By ANTHONY IZAGUIRRE  -  AP

NEW YORK (AP) — New York City parents may soon have access to free child care for their 2-year-olds, under a plan unveiled Thursday by Gov. Kathy Hochul and Mayor Zohran Mamdani — a major boon for the city's mayor on one of his signature campaign promises just days into his new job.

The two Democrats announced the proposals at a celebratory event in Brooklyn, with Hochul and Mamdani casting the initiative as a transformative step toward easing the city's notoriously high cost of living.

“This is the day that everything changes," Hochul said, also debuting a wider proposal to expand statewide access to child care in the coming years.

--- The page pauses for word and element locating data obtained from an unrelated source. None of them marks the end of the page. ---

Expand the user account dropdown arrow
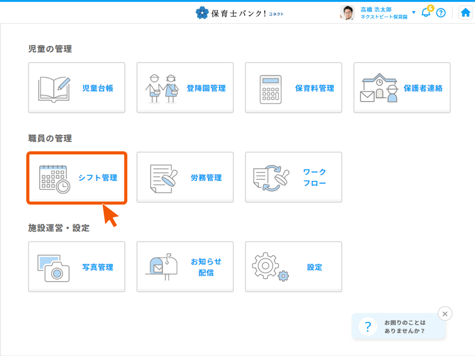Screen dimensions: 475x356 [414, 12]
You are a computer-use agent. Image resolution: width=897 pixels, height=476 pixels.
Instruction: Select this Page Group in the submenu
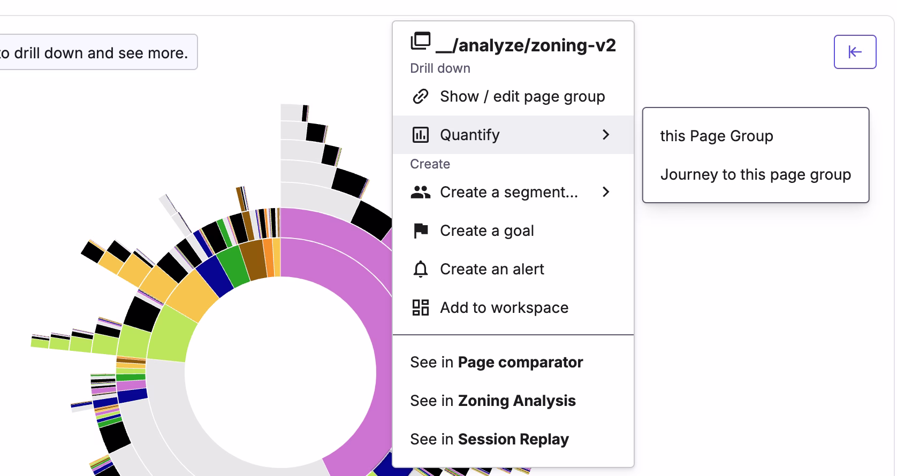pos(717,135)
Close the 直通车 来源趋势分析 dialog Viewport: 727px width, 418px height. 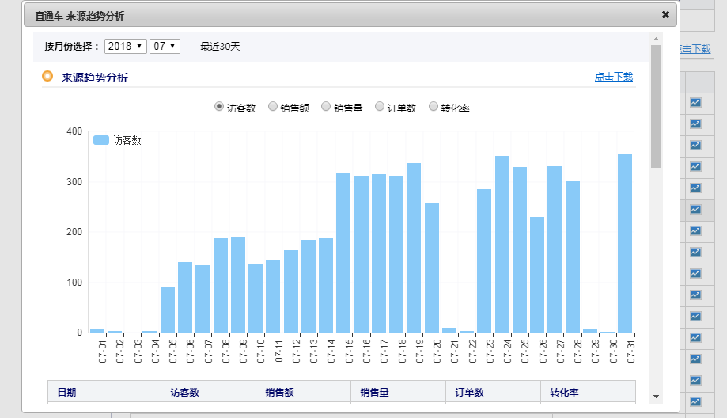click(x=665, y=15)
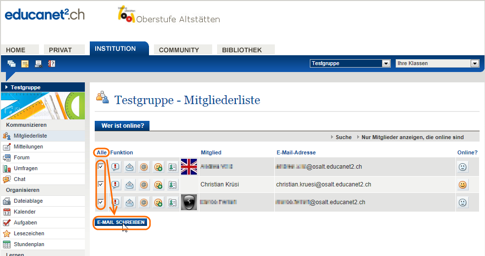Toggle the first member row checkbox
The width and height of the screenshot is (485, 256).
coord(101,167)
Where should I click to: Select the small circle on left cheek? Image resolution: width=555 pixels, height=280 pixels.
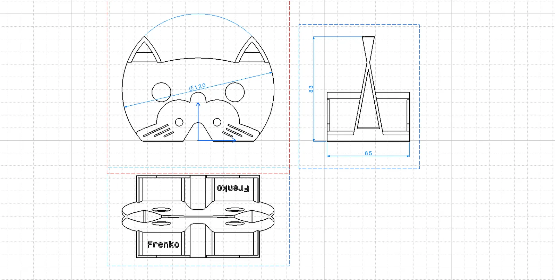coord(179,122)
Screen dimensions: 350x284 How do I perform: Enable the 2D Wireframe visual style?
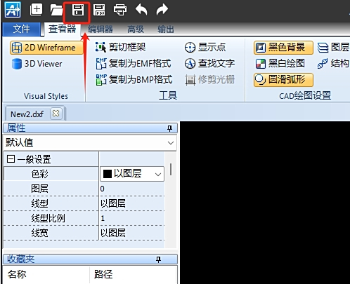point(46,48)
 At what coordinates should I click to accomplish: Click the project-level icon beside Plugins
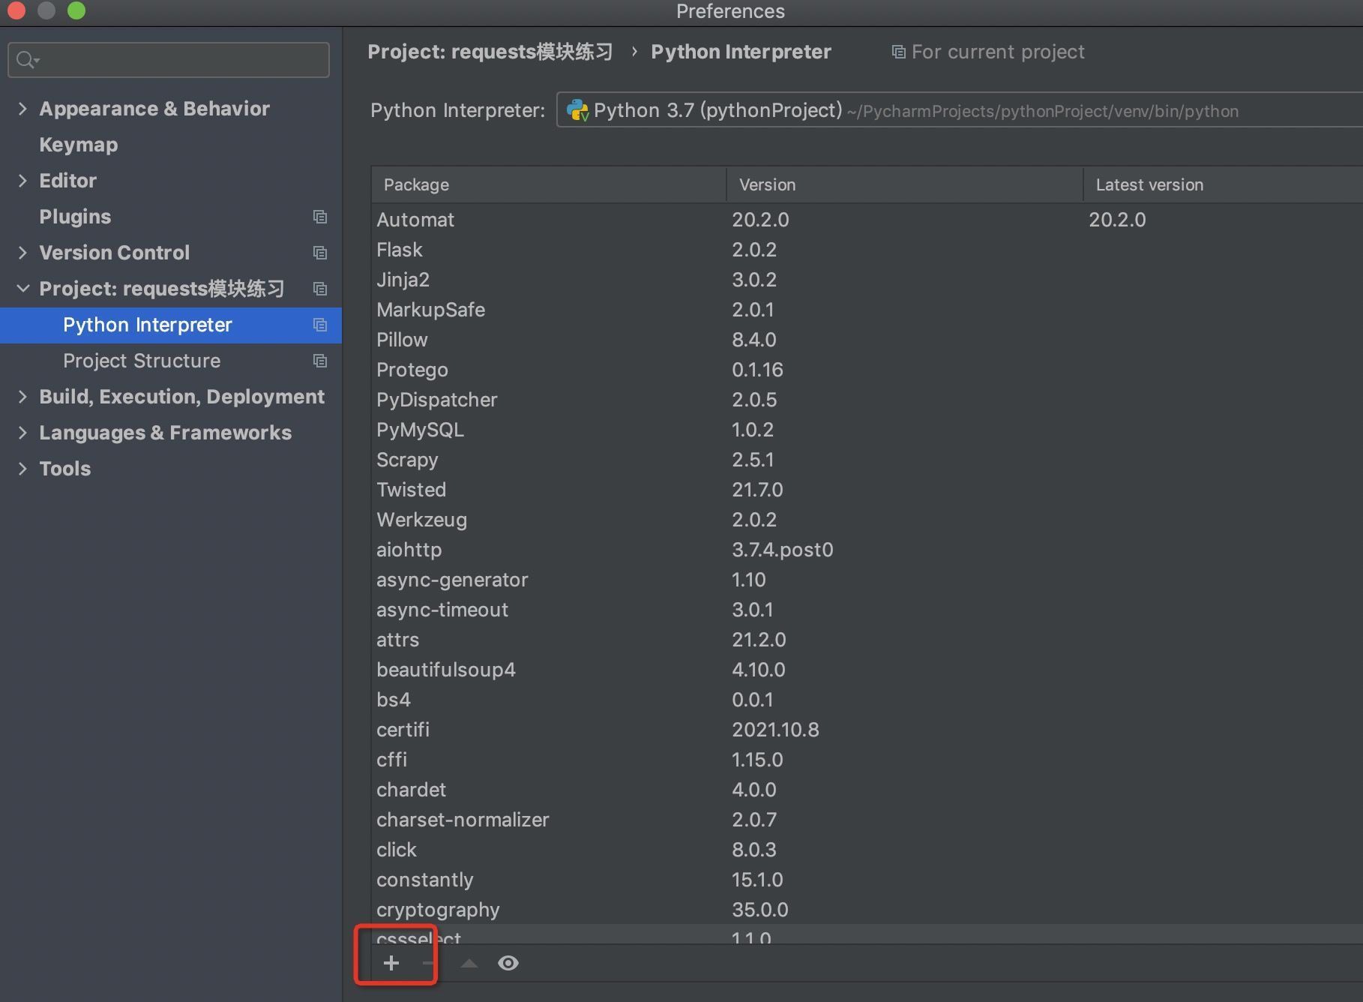coord(320,217)
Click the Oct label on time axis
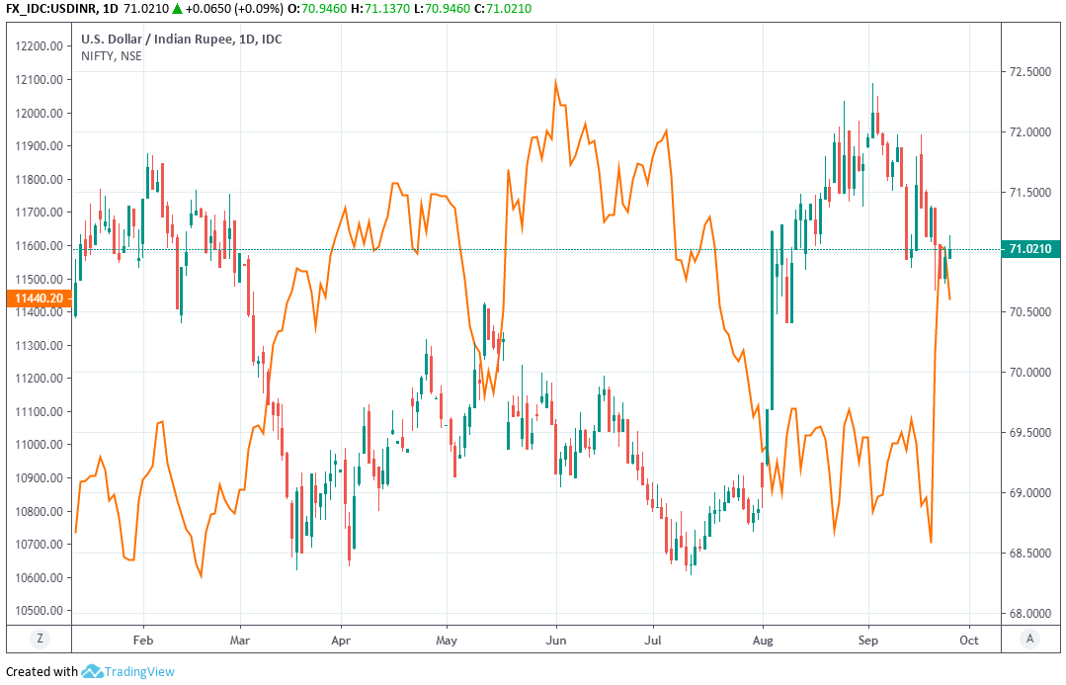 968,640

For Mamdani, whose ambitious agenda has been met with heavy skepticism and questions about financial support from the state, the announcement was a significant political victory in the opening days of his mayoralty, coming after a campaign that centered on elevating the needs of the city's struggling working-class residents.

"Today we take one step to realizing a city where every New Yorker, every family, every child can afford to keep calling it their home," Mamdani said.

In a nod to the questions surrounding his ability to carry out his agenda, Mamdani added: “To those who doubt the power of the people to make their own destiny, to the cynics who insist that politics is too broken to deliver meaningful change, to those who think that the promises of a campaign cannot survive once confronted with the realities of government, today is your answer."

The program will begin slowly, focusing first on “high-need areas” selected by the city, then expanding gradually over years until it becomes a universal program, officials said. The mayor expects the program to cover around 2,000 children this fall, though he said it was not clear where the first seats would open up.

Hochul, a moderate who is up for reelection this year, has been aligned with the city’s new progressive mayor on his plan to offer free child care in the city, though questions remain on precisely how the program will take shape and what it might cost over the long term.

The governor said she is committing to funding the first two years of the city’s free child care program for 2-year-olds, describing it as an expansion of the city’s existing pre-K and 3-K programs, though she said it was difficult to forecast ongoing costs.

Additionally, Hochul rolled out a sweeping, longer-term proposal to expand access to universal pre-K statewide, with the goal of having the program available throughout New York by the start of the 2028-2029 school year.

Hochul said she anticipates investing $1.7 billion in the near term for the programs she announced Thursday — bringing her proposed child care and pre-K spending to $4.5 billion for the coming fiscal year.

She will include the plans in her annual state of the state address next week and in her executive budget proposal, which will be subject to debate and negotiations with the state's legislative leaders.

While Hochul, who endorsed Mamdani during the city's election, has supported the mayor's child care plan, she does not appear to be on board with his entire agenda. After the event, as Hochul and Mamdani briefed reporters on the plan, the governor sidestepped a question about Mamdani's proposal to eliminate fares for city buses.

“Well, we're focused on this today,” Hochul told reporters when asked about funding for the mayor's free bus plan.

Rebecca Bailin, executive director for the advocacy group New Yorkers United for Child Care, called the announcement a “historic moment," adding: “By bringing together the Governor and Mayor around a shared commitment to child care, tens of thousands of families could finally get the relief they desperately need.”